**EXERCISE INSTRUCTIONS:** Change "timesheets checkbox" to "timecards checkbox" in the records from the line with "This screenshot has width=1181, height=582." up to and including the line with "This screenshot has width=1568, height=722.", leaving everything else unchanged. Give back only those lines.

** begin EXTRACTED MATERIAL **

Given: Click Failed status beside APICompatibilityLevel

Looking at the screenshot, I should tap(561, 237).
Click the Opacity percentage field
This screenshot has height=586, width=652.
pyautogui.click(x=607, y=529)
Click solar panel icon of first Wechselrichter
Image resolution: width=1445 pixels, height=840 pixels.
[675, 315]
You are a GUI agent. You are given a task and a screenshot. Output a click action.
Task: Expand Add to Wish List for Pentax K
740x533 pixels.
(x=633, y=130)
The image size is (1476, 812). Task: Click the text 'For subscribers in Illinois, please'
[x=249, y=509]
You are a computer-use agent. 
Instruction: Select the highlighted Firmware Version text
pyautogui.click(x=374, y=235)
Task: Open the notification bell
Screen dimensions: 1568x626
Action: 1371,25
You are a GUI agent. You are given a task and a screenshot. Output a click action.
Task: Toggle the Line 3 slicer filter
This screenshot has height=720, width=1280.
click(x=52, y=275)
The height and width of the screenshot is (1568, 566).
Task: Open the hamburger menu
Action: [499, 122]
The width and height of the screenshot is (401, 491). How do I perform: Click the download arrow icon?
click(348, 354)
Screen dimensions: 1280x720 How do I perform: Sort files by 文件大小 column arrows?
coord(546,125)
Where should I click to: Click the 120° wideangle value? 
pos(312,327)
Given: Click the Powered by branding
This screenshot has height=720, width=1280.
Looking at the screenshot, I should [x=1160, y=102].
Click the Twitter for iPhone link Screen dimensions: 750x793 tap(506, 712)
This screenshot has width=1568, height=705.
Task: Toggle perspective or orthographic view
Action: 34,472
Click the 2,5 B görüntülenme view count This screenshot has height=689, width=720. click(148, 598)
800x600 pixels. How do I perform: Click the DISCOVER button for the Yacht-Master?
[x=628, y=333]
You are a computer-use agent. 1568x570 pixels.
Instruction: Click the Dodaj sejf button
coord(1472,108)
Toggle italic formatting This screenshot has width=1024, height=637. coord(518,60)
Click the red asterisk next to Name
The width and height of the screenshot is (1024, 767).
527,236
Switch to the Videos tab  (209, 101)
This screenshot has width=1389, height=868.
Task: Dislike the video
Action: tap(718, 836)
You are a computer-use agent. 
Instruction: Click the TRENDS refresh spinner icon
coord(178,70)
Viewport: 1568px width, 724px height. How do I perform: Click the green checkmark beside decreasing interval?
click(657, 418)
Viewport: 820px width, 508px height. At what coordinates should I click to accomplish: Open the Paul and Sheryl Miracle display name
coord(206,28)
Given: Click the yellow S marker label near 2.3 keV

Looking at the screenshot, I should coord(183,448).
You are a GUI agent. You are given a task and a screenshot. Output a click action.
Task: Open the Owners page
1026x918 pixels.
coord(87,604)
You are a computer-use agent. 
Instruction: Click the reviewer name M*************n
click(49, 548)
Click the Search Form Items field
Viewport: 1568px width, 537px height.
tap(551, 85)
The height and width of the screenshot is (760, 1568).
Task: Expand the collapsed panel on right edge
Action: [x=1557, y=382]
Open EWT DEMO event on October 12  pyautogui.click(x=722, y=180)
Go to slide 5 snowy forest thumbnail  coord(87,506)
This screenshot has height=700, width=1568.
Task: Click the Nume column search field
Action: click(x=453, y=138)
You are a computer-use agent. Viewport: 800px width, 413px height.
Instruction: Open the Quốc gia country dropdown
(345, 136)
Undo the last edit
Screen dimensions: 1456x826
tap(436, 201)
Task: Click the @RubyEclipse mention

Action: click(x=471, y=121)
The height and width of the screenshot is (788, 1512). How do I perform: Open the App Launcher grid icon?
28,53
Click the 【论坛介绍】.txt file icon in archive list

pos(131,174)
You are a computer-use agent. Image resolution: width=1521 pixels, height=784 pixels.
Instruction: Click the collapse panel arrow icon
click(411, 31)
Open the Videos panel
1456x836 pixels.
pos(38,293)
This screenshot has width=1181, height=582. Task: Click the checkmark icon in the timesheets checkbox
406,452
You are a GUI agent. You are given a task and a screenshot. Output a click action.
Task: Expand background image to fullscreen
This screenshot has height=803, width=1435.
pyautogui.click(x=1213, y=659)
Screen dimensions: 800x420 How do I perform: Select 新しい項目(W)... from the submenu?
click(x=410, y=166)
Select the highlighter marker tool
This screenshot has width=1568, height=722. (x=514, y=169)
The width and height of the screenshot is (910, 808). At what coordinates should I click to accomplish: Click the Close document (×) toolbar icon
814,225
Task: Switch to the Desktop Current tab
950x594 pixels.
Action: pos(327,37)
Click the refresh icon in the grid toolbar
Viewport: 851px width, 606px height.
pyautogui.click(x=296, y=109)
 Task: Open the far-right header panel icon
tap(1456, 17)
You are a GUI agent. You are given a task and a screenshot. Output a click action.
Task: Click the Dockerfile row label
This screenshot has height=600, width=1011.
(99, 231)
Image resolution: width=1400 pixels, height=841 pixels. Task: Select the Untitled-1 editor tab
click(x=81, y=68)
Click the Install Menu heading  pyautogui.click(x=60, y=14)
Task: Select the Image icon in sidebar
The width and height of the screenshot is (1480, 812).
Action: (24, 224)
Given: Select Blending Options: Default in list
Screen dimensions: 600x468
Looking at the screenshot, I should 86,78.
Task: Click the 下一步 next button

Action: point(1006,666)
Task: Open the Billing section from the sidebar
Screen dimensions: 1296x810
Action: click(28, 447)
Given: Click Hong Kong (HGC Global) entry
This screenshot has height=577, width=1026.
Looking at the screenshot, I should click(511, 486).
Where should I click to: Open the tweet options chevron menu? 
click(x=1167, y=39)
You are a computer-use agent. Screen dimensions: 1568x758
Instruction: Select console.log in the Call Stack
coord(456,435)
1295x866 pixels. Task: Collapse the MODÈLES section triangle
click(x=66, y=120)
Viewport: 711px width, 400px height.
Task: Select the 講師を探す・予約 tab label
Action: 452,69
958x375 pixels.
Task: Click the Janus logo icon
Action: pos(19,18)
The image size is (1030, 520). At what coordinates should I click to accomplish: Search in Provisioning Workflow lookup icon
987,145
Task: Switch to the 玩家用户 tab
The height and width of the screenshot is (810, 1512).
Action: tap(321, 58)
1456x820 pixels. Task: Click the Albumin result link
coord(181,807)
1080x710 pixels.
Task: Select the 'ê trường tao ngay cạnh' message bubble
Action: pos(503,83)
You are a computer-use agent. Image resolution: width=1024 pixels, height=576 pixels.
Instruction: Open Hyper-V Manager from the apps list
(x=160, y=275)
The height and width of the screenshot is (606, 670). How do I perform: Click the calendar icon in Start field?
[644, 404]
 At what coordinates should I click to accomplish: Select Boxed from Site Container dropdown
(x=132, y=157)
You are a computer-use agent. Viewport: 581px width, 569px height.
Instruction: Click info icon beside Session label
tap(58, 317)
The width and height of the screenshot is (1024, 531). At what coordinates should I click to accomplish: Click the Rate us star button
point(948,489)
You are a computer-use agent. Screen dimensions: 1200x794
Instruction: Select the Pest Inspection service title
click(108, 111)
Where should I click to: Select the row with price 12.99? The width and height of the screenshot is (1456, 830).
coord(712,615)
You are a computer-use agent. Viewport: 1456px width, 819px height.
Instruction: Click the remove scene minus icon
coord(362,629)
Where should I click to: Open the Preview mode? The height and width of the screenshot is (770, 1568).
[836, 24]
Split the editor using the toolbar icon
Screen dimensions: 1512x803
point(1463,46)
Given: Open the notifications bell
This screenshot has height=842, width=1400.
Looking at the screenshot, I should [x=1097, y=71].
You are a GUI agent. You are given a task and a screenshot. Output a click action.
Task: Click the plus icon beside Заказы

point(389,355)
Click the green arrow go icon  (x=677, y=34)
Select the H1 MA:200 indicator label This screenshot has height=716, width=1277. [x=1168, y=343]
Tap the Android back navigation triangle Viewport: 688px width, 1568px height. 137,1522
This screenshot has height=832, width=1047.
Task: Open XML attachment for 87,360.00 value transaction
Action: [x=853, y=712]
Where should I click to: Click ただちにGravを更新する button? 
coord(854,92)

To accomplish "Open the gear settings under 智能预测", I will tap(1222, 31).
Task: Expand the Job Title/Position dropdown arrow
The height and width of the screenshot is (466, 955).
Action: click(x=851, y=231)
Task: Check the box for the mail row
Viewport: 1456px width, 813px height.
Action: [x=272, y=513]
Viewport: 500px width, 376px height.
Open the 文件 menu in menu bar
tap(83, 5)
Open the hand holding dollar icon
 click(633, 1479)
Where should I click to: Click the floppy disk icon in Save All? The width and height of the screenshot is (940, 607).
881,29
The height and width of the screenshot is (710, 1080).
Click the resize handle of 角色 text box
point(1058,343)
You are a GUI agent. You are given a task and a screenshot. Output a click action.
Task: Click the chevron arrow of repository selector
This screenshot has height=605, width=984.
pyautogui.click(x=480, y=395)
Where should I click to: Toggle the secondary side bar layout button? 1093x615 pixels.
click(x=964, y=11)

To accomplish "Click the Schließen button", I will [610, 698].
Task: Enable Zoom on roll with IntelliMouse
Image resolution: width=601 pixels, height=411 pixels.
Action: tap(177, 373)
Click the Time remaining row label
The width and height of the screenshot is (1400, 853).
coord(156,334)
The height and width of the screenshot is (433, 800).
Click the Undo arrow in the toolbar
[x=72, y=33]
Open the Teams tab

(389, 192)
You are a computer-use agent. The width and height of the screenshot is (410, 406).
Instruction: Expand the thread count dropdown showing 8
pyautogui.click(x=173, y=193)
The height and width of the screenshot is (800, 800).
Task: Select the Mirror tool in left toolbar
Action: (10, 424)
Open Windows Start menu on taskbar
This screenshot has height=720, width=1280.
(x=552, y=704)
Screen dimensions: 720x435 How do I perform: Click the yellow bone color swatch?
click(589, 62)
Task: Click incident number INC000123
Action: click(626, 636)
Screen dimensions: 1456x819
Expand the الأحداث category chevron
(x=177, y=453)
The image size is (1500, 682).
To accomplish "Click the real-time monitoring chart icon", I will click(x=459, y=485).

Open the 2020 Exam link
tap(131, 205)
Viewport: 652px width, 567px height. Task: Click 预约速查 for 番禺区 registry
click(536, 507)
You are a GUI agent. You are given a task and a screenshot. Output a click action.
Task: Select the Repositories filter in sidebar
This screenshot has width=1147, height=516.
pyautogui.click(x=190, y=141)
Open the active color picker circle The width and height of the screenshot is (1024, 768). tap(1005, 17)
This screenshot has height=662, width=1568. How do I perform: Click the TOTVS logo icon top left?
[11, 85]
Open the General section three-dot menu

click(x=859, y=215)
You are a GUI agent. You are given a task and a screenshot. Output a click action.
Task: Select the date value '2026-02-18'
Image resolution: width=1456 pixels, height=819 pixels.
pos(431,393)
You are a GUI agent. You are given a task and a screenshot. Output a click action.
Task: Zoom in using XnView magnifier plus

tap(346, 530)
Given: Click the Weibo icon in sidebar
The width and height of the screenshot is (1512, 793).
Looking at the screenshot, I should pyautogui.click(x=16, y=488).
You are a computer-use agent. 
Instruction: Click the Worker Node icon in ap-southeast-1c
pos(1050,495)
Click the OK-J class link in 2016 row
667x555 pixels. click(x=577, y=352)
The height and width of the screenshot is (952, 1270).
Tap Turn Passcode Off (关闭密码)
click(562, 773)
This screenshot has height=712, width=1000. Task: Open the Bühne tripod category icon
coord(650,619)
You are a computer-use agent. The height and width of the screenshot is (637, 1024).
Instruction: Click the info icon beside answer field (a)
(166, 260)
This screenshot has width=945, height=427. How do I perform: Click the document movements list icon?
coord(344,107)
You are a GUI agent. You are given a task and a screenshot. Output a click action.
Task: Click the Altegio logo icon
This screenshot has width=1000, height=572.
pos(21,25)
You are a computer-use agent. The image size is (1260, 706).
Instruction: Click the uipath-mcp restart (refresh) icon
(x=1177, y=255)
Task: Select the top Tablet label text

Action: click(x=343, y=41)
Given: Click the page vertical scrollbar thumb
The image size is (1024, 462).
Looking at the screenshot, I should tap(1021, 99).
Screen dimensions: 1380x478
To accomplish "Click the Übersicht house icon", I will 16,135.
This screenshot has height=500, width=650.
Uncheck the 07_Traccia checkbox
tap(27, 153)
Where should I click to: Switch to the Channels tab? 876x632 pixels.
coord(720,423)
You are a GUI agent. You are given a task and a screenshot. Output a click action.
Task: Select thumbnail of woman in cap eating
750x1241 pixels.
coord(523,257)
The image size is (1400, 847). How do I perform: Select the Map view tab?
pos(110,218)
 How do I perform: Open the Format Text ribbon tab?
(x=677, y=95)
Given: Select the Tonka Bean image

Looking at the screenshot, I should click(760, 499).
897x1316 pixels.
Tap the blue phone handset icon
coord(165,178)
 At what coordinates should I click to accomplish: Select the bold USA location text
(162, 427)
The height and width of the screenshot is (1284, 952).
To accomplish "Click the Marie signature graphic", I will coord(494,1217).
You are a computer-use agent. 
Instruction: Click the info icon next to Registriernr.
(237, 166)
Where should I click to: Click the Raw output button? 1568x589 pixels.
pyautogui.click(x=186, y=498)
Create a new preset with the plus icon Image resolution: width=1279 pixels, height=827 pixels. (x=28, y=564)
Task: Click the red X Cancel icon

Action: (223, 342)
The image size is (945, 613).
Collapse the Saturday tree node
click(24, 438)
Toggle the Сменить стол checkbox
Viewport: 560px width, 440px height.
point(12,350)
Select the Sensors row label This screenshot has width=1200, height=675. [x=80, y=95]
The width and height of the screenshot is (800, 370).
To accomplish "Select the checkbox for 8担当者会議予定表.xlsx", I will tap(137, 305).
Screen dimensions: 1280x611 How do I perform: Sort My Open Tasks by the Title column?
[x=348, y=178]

** end EXTRACTED MATERIAL **

**CORRECT RESPONSE:**
This screenshot has width=1181, height=582. Task: Click the checkmark icon in the timecards checkbox
406,452
You are a GUI agent. You are given a task and a screenshot. Output a click action.
Task: Expand background image to fullscreen
This screenshot has height=803, width=1435.
pyautogui.click(x=1213, y=659)
Screen dimensions: 800x420 How do I perform: Select 新しい項目(W)... from the submenu?
click(x=410, y=166)
Select the highlighter marker tool
This screenshot has width=1568, height=722. (x=514, y=169)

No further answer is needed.